_PROVIDED RECORDS_.
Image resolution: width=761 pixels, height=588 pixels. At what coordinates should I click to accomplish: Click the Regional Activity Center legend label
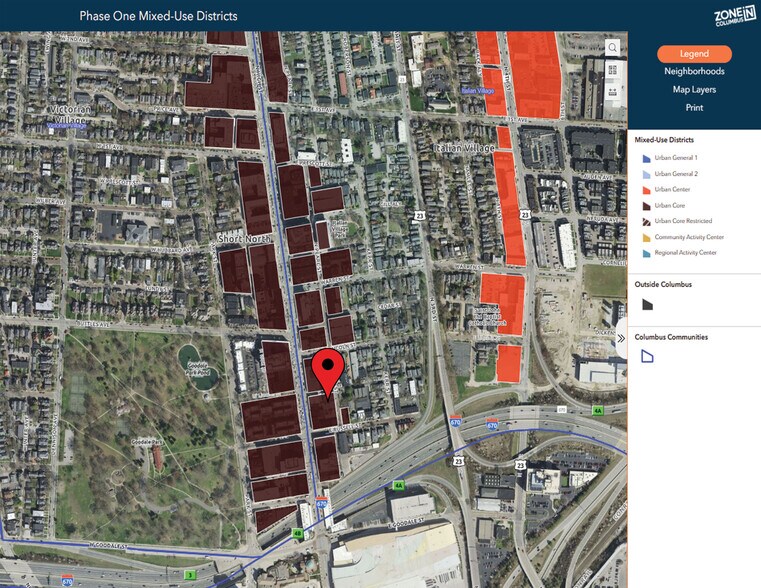tap(686, 253)
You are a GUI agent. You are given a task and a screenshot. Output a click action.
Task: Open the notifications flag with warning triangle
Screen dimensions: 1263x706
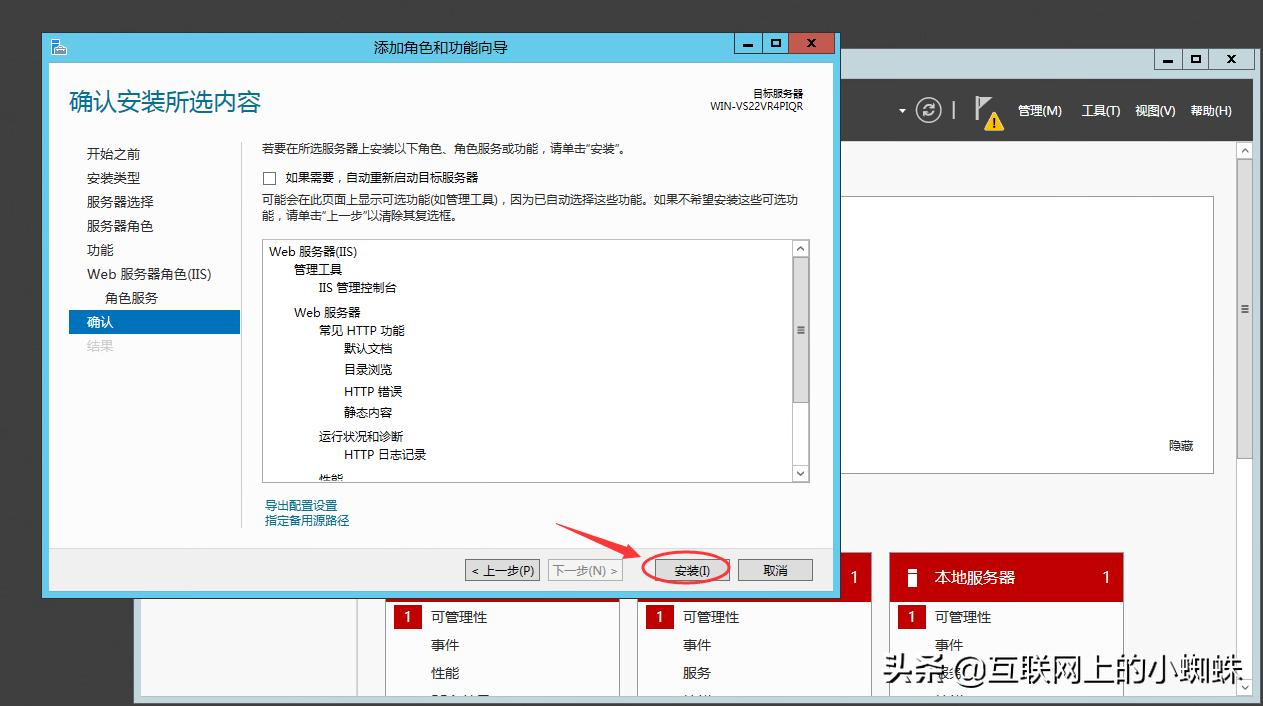pos(984,111)
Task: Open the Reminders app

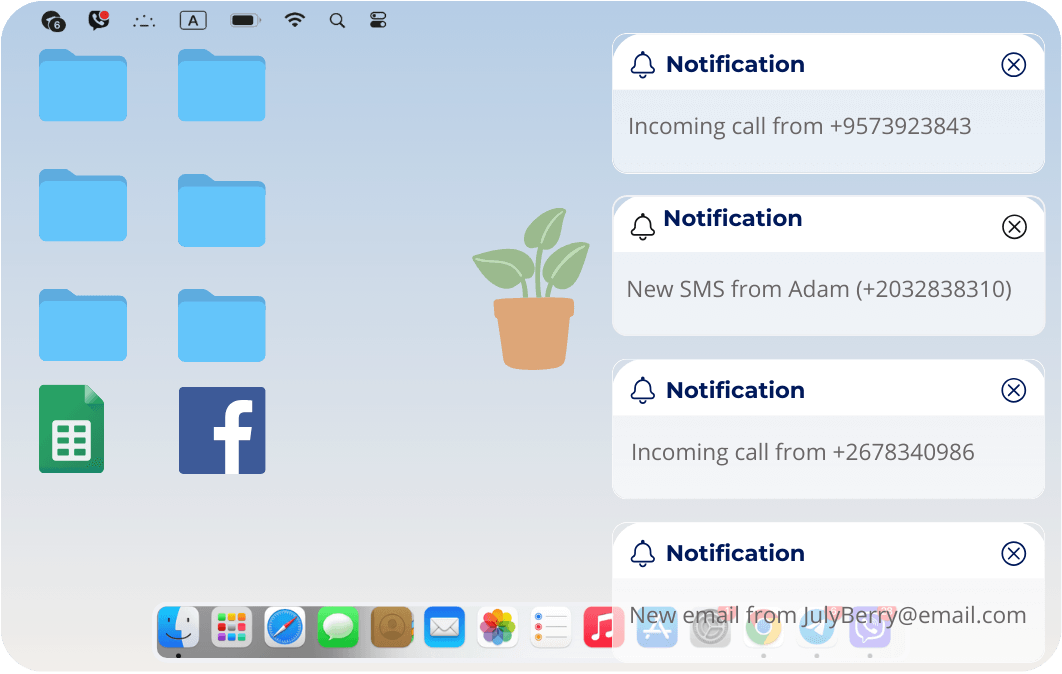Action: tap(550, 628)
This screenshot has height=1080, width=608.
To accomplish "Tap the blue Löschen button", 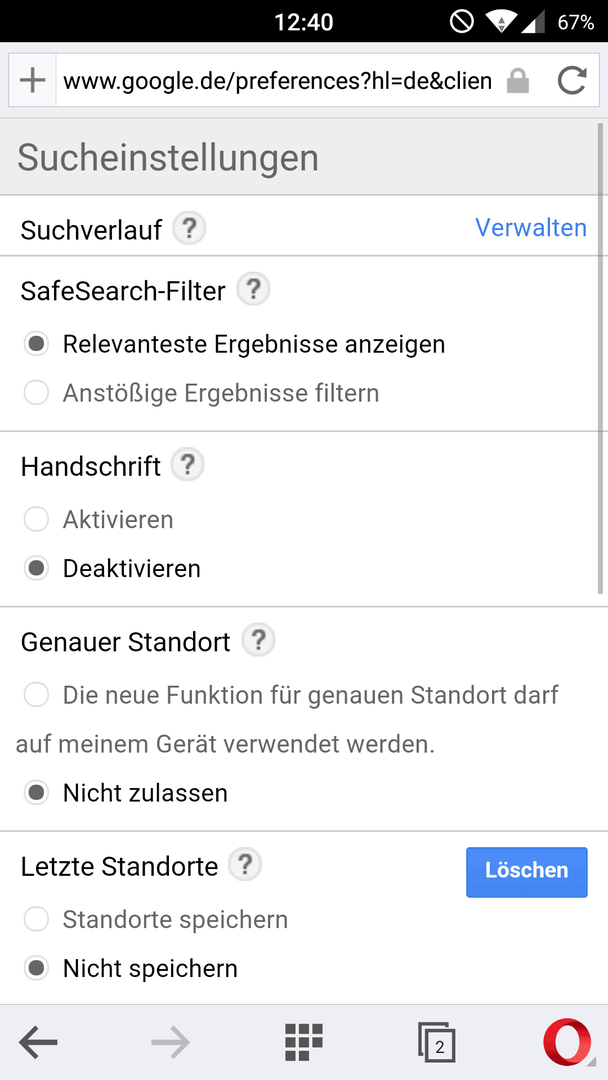I will 527,872.
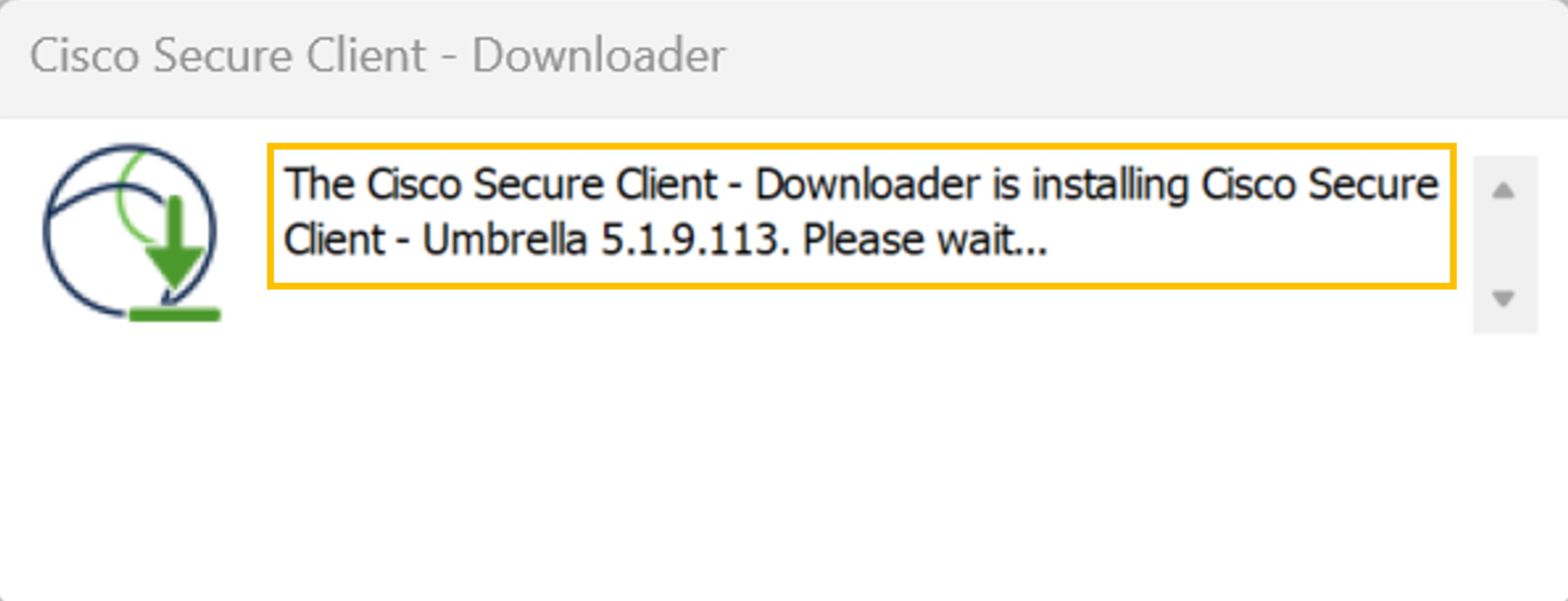Click the blank title bar area right of the title

[1145, 58]
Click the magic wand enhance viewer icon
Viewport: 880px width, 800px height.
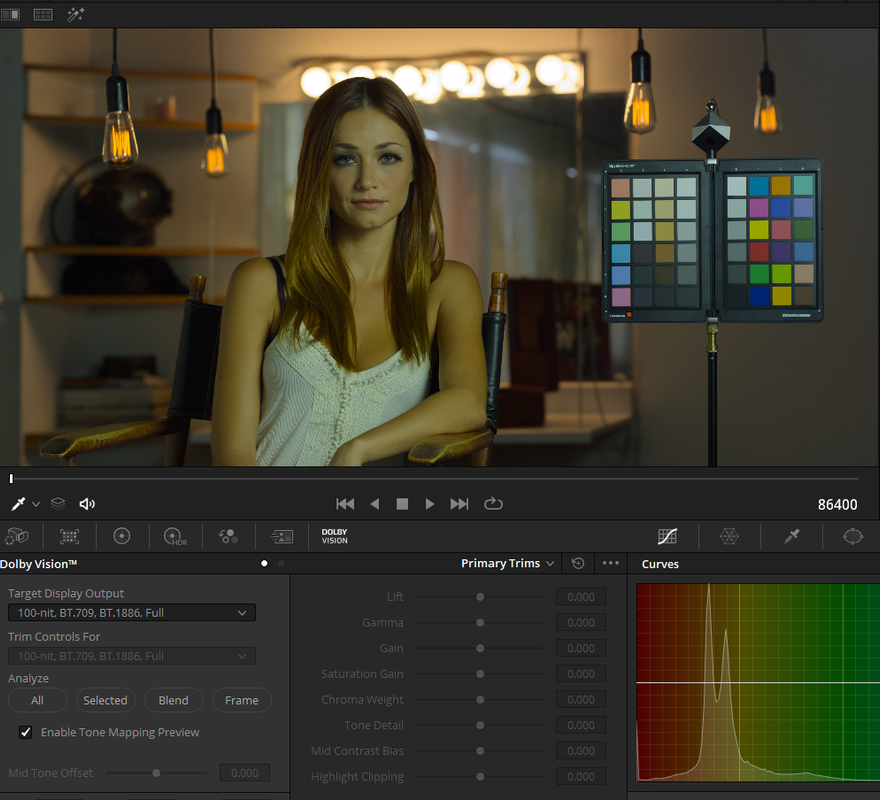pyautogui.click(x=75, y=14)
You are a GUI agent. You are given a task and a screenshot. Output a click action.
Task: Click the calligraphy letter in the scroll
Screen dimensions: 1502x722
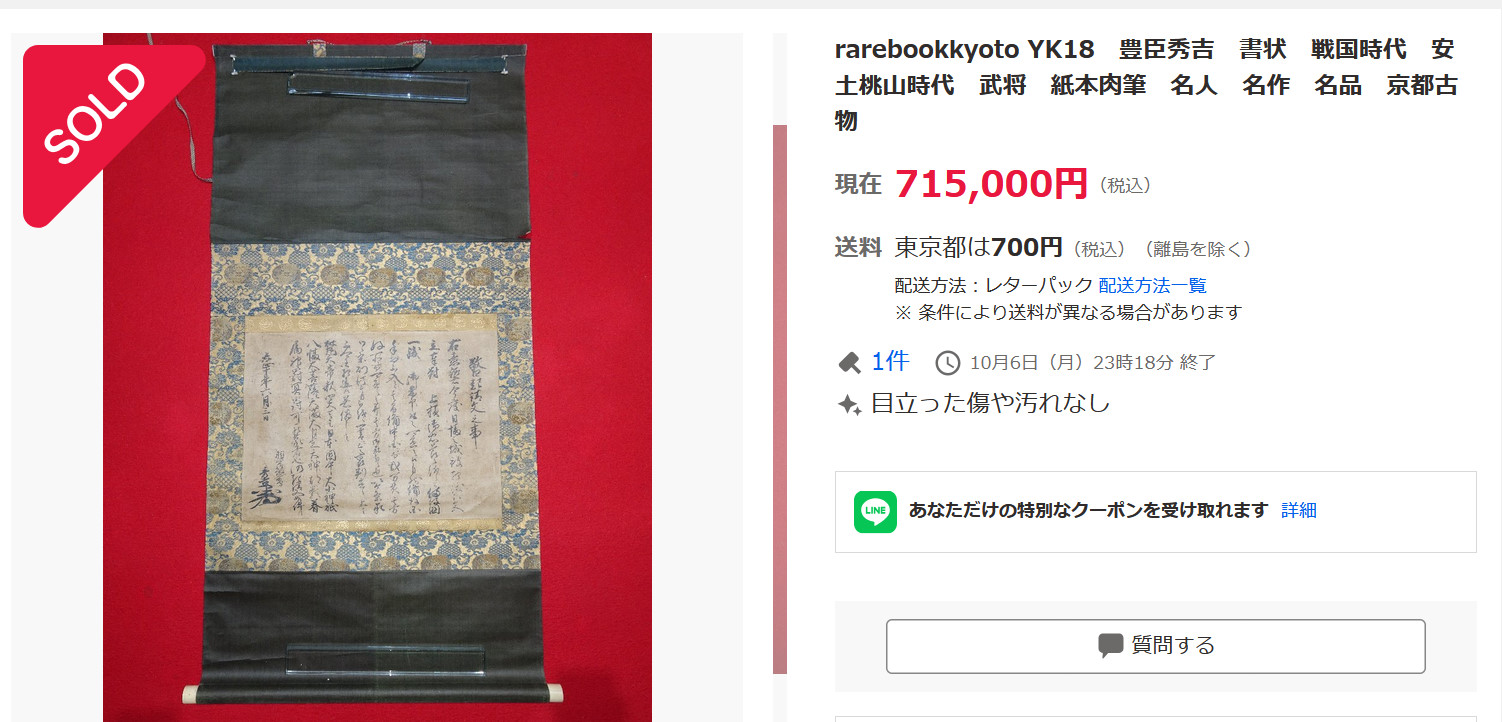[376, 419]
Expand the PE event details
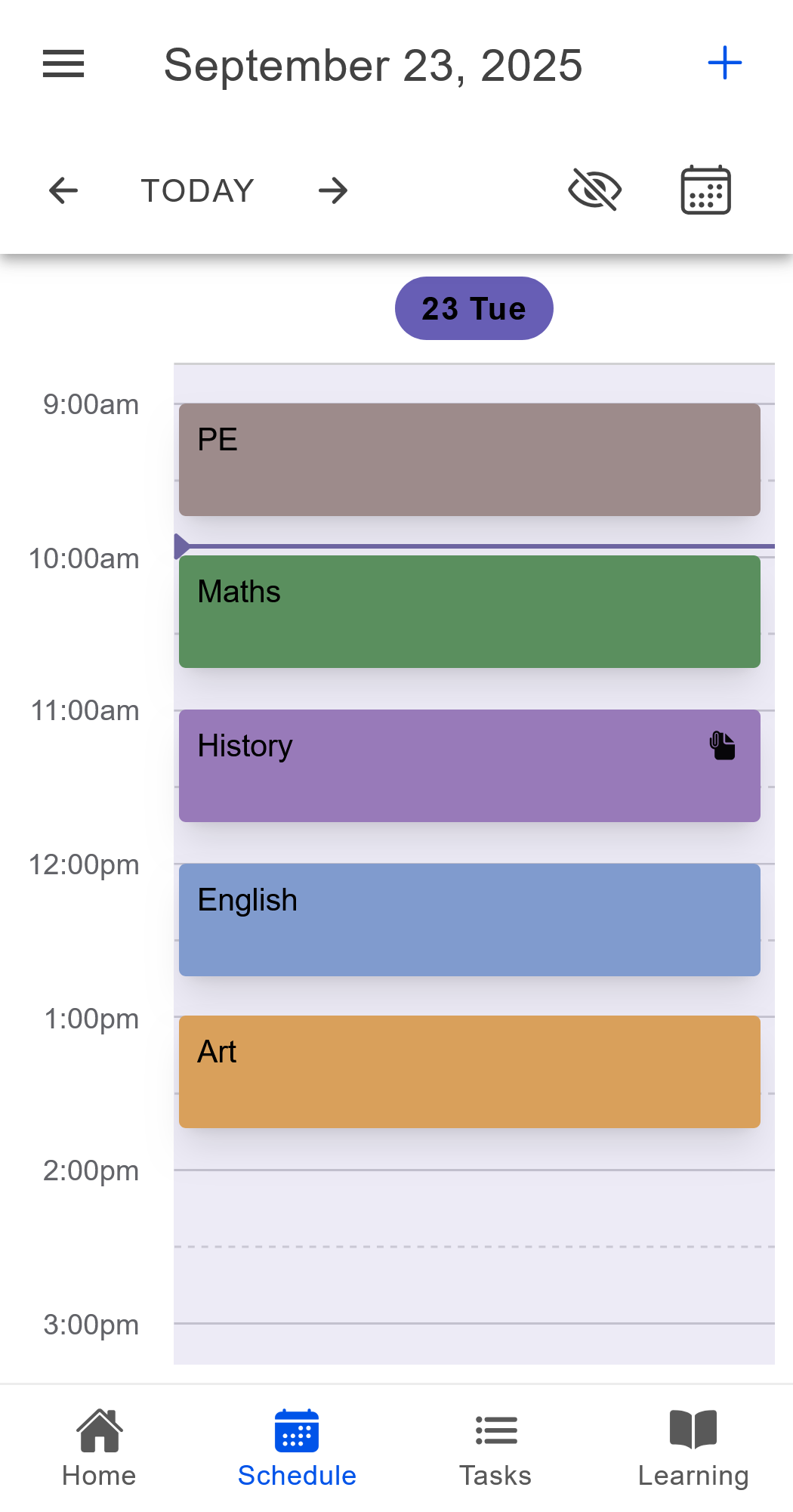 tap(470, 458)
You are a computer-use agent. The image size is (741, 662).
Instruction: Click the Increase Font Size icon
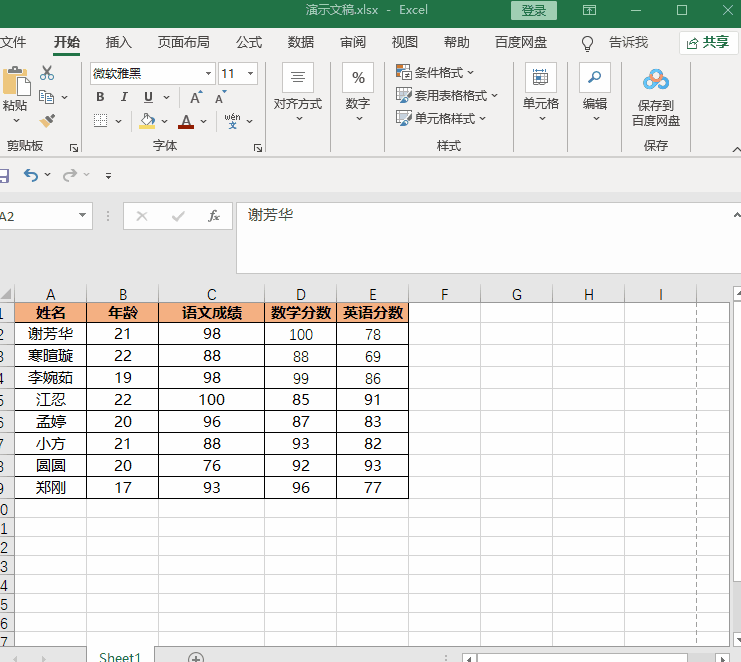pos(196,98)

_WHAT TO WORK ON_.
Leaving out every picture, copy exactly the lines from the one that contains "Screen dimensions: 1502x722" through the end of the entries above.

_ANSWER SECTION_.
Screen dimensions: 1502x722
[376, 419]
Expand the PE event details
 tap(470, 458)
You are a computer-use agent. The image size is (741, 662).
Instruction: Click the Increase Font Size icon
pos(196,98)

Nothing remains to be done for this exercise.